_What you have to do_.
Only the pictures are dropped. Restate each line below word for word.

_Saved entries_.
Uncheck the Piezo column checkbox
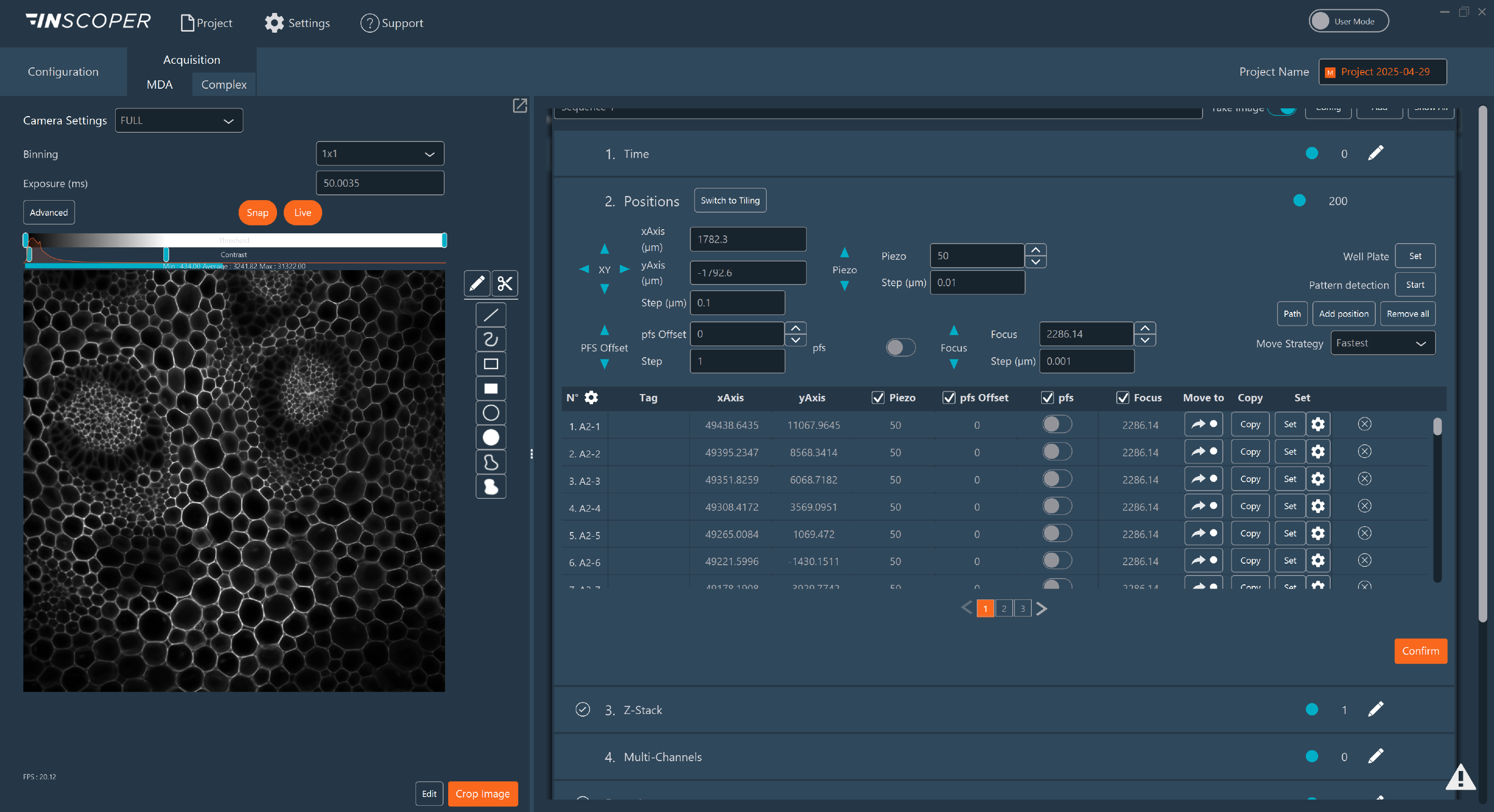pos(878,398)
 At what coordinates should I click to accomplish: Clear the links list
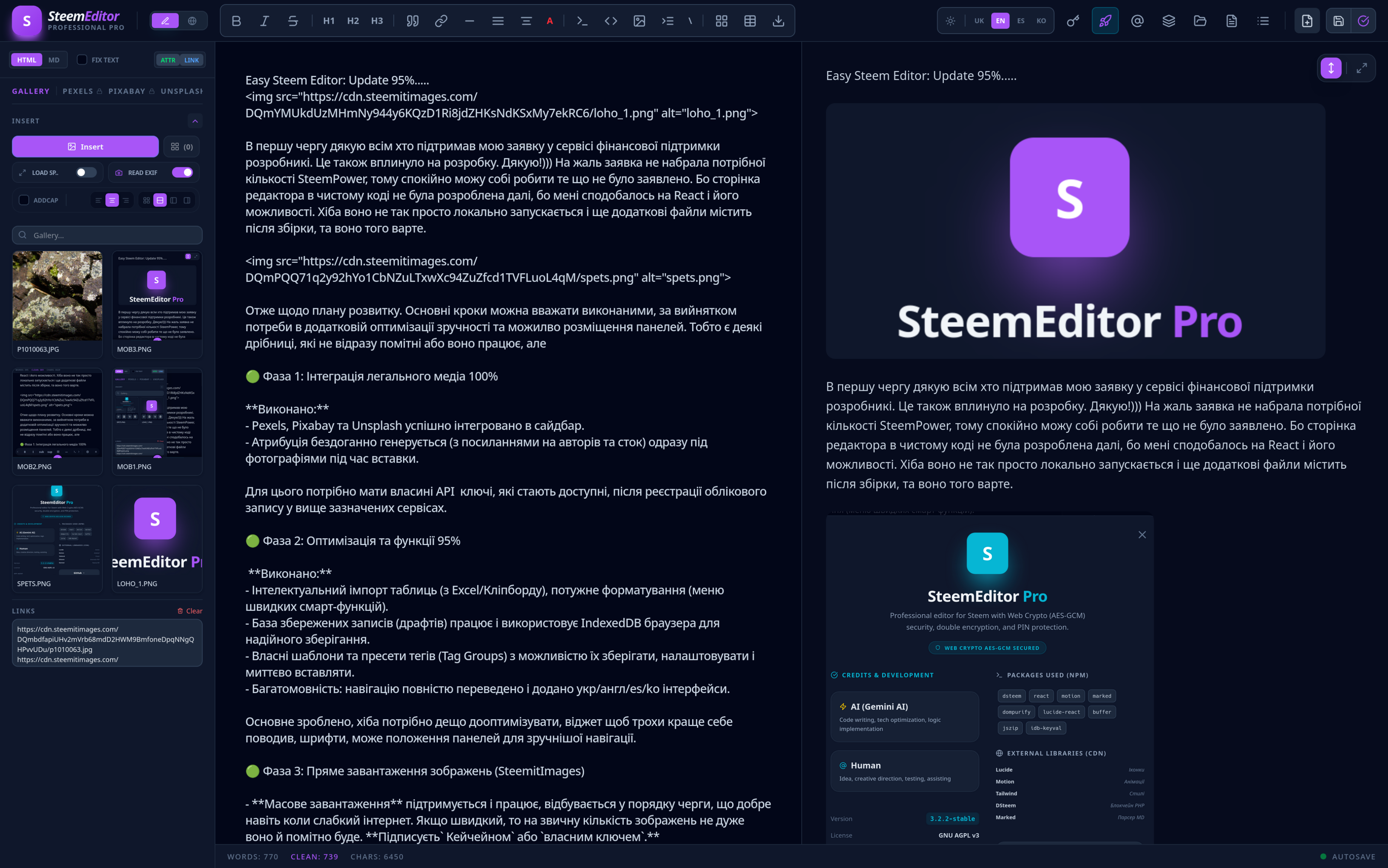pyautogui.click(x=190, y=611)
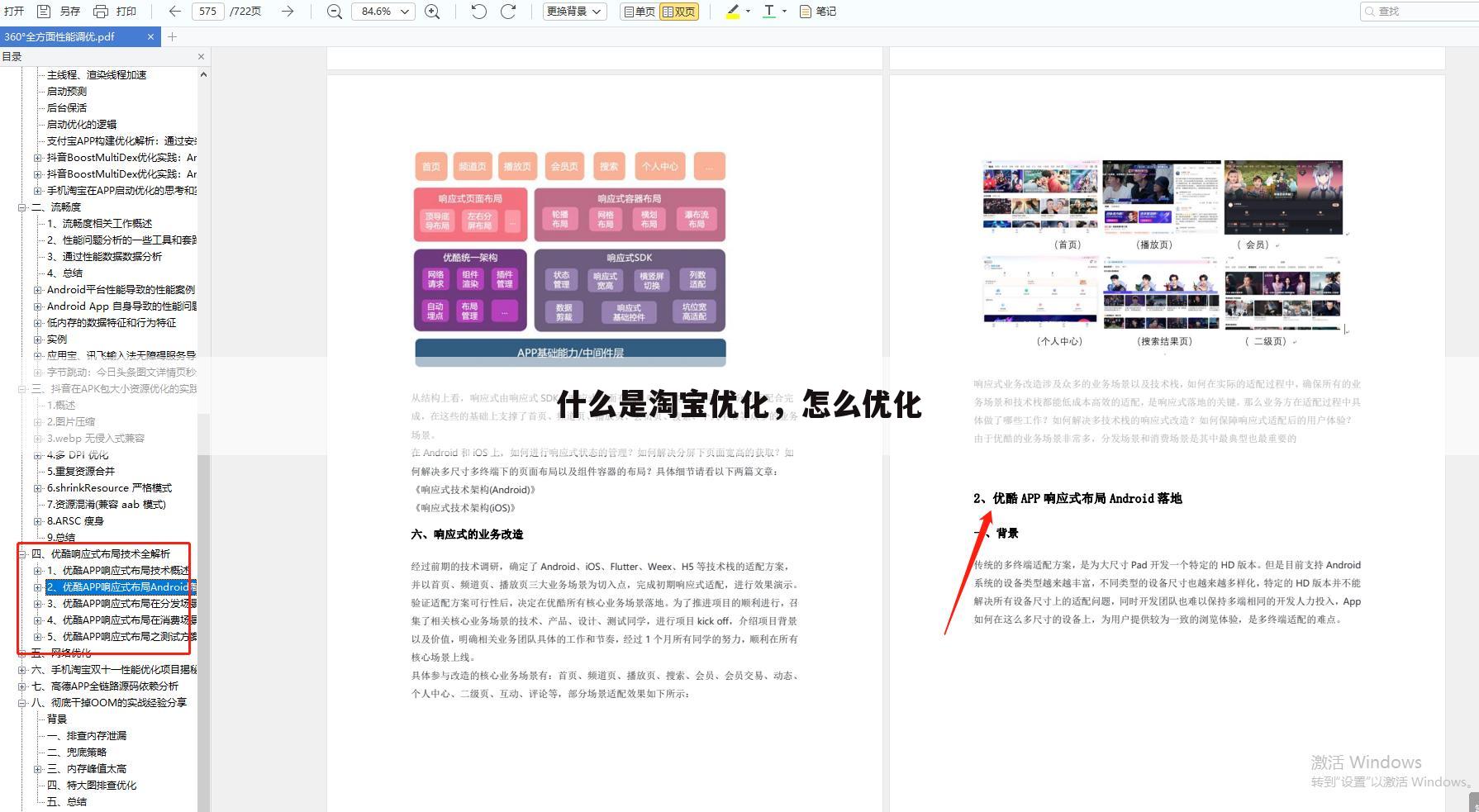
Task: Select the 360°全方面性能调优.pdf tab
Action: click(73, 36)
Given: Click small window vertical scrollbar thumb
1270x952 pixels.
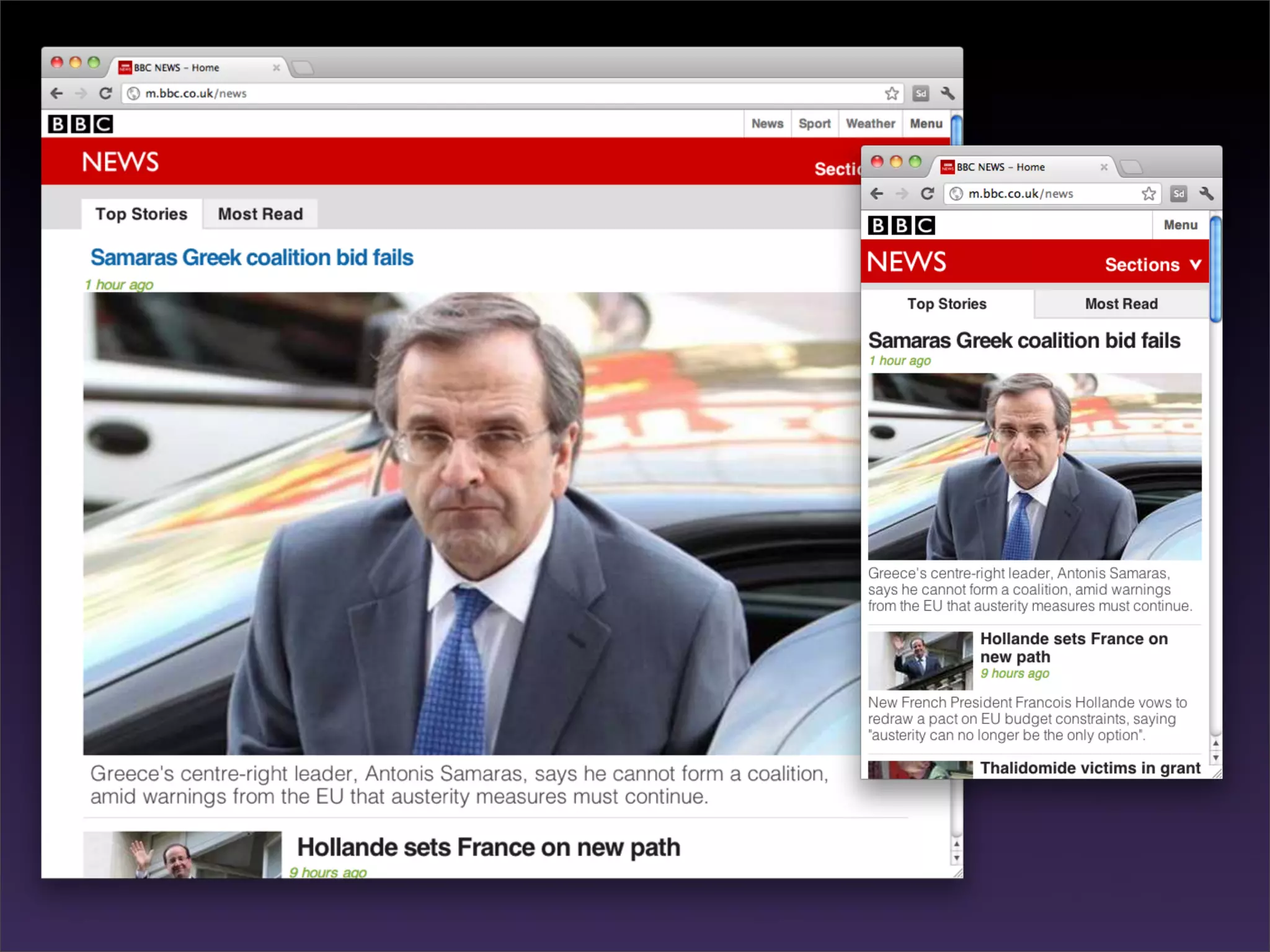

_Output for this exercise_.
Uncheck the Piezo column checkbox
pos(878,398)
 At what coordinates should I click to accomplish: Clear the links list
pyautogui.click(x=190, y=611)
Task: Select the 360°全方面性能调优.pdf tab
Action: click(73, 36)
Given: Click small window vertical scrollbar thumb
1270x952 pixels.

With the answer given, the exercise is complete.